You are right that the full pipeline is challenging to run. I'm sorry about that.
This patch looks great overall. I have a few comments for you.
I have fixed a few things. Now, a new "expected" value for the merge results must be committed. (Tests are currently failing because there is no "expected" value for Mergiraf results.) |
The results have been posted to this branch and visible in |
Small test is still failling which is a bit concerning, I updated the results and on my local machine it passes but in the Github CI/CD it seems to fail. It fails only because the hash of the commit is different which makes me suspect that your tool might not be fully platform agnostic i.e. the output of the tool might be slightly different on different platforms like for example bash sorting functions. Do you think that could be the case? |
Thanks a lot for this preliminary report! That's a good question, I don't know Rust well enough to know for sure. It could be that there are some differences in hashing, or line endings (CRLF/LF). The Git version is also likely to make a difference. I don't know how doable it would be to extract an example merge scenario which would behave differently on the two architectures - probably not that straightforward? |
I think git is fine with this, would be very concerning if not. I will try to isolate which one of the merges is affected by this. |
It seems that all the merges in the To reproduce the issue, you could either:
I’ve encountered this problem before, and here’s the general debugging workflow I followed: Steps to Diagnose:
Typically, the source of the issue becomes apparent from the diff.

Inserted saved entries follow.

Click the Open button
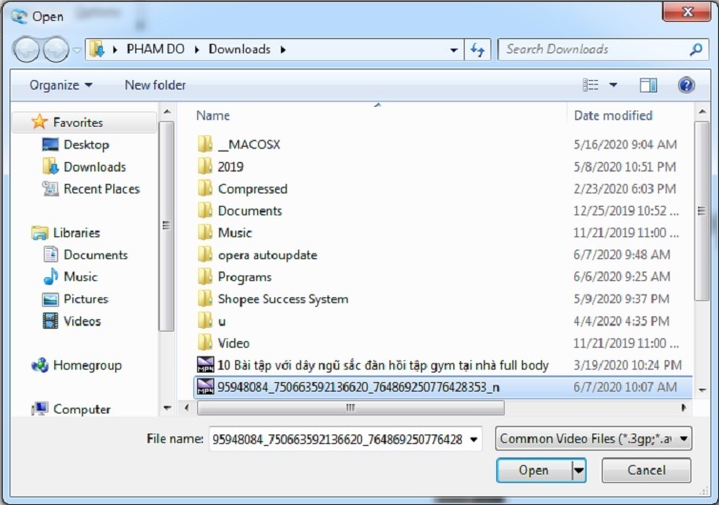 point(533,470)
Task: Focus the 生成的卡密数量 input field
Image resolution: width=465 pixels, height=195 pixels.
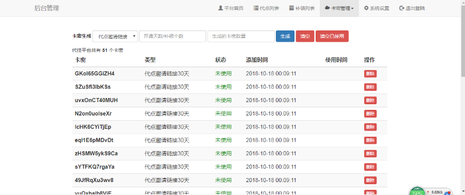Action: (241, 37)
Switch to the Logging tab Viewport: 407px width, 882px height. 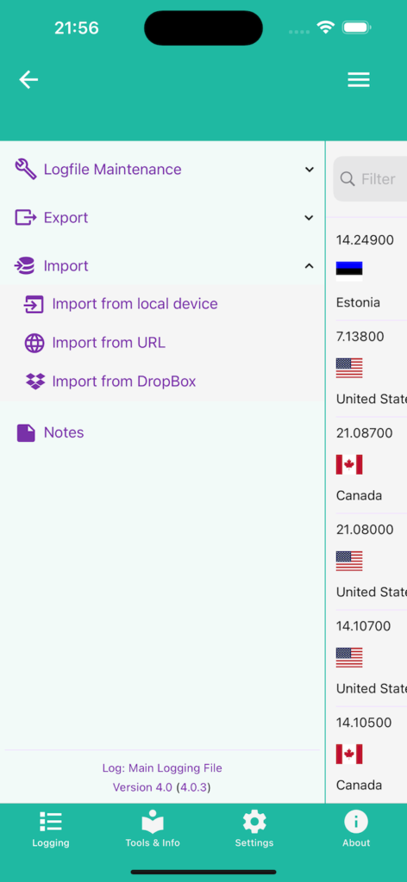tap(51, 829)
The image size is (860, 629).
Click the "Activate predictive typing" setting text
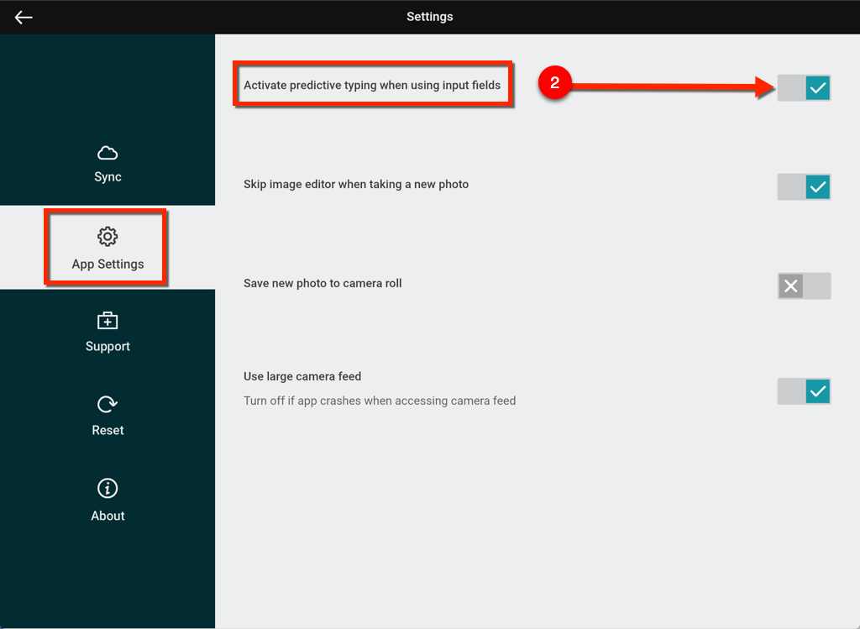371,86
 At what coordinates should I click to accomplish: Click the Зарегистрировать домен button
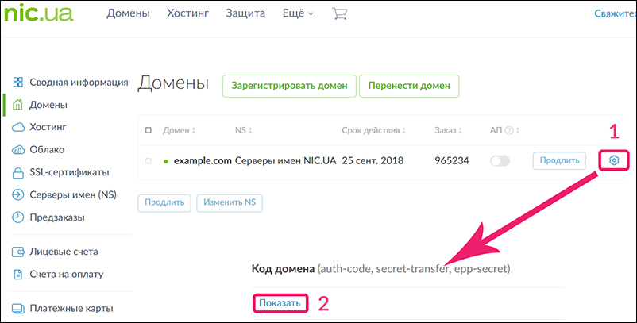(x=289, y=86)
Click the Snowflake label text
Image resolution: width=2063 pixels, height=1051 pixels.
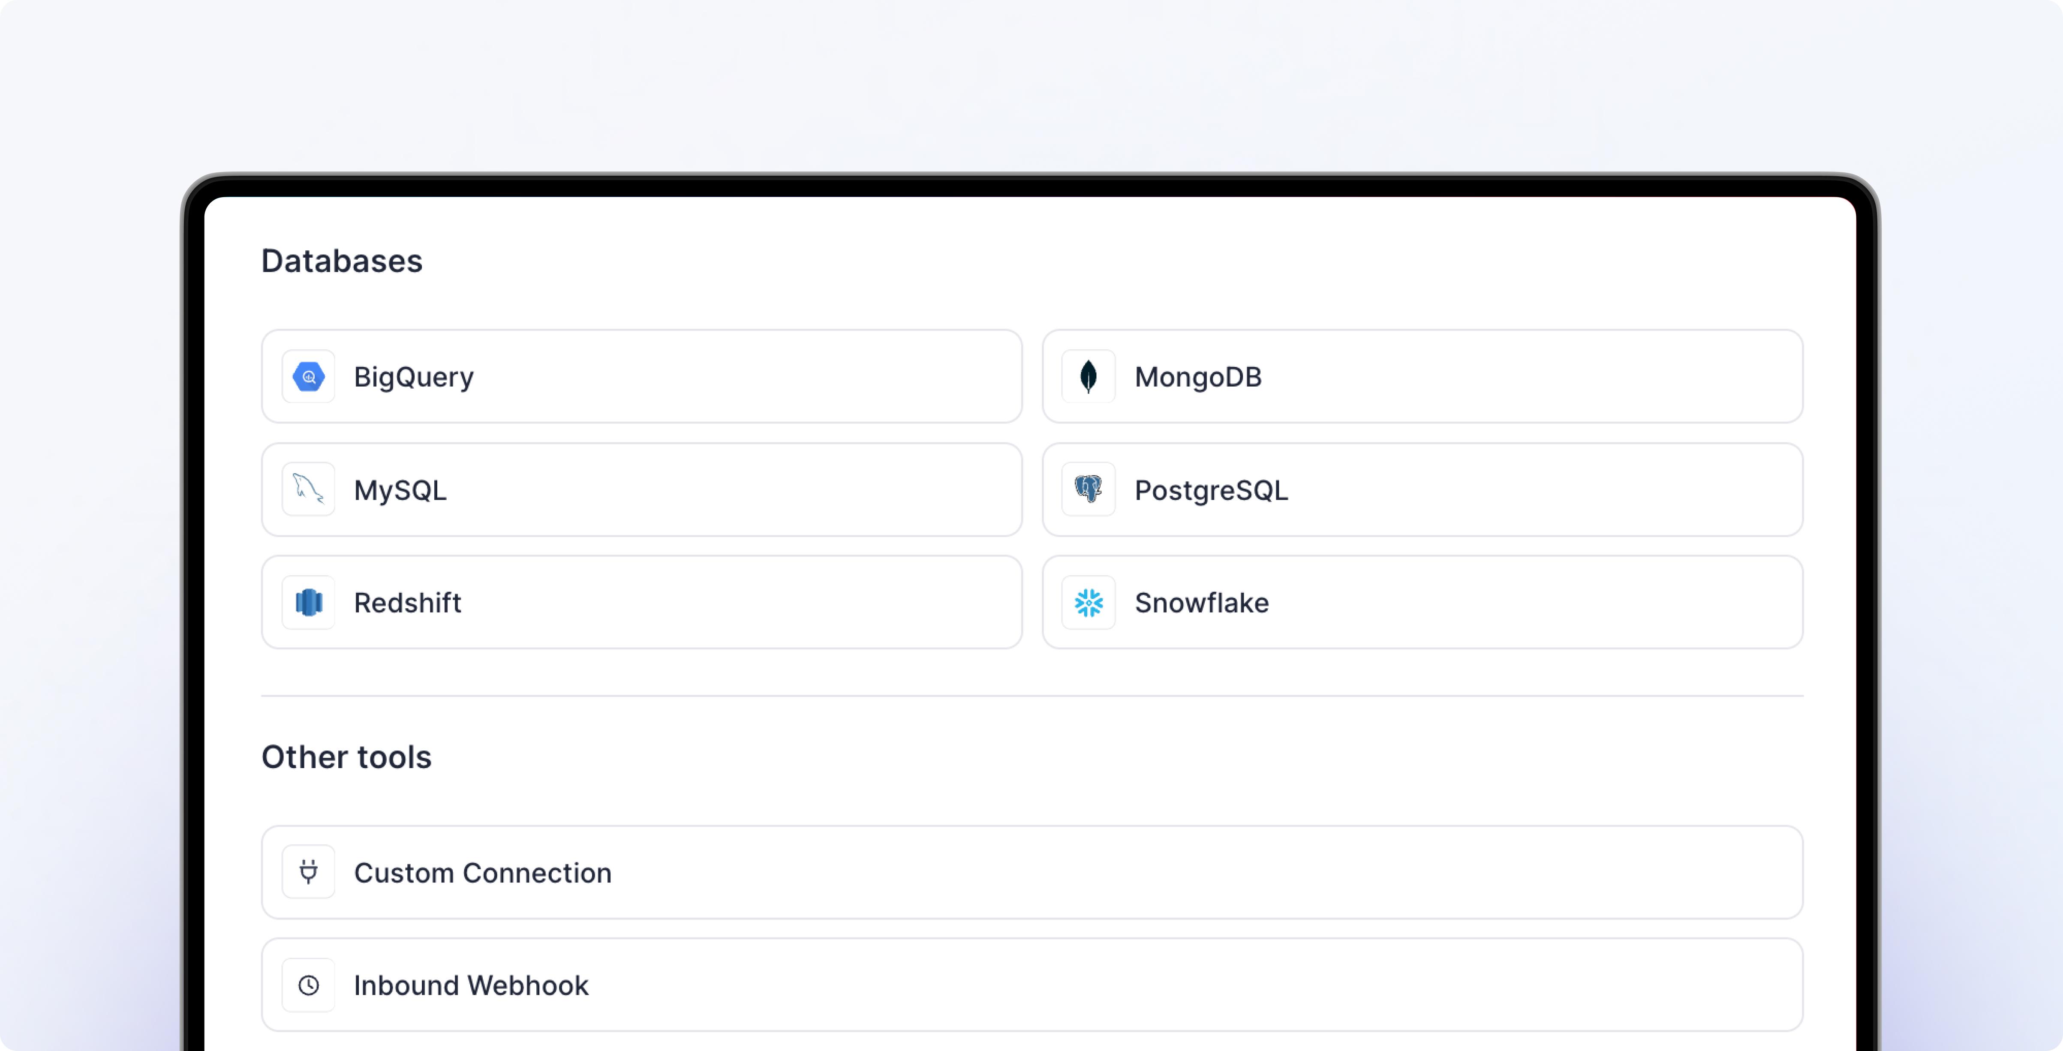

For reference, my repository for running GitHub Actions locally is nektos/act. |
hi all, how to make progress here? thanks! |
I would also like to progress this but it is difficult for me to have access to a MacOS machine and the process above looks quite complicated, so it's sadly not something I am counting on doing soon. |
all CI jobs are on Linux, I'm not sure to understand why we must go through Mac to debug, fix and
merge. @benedikt-schesch WDYT?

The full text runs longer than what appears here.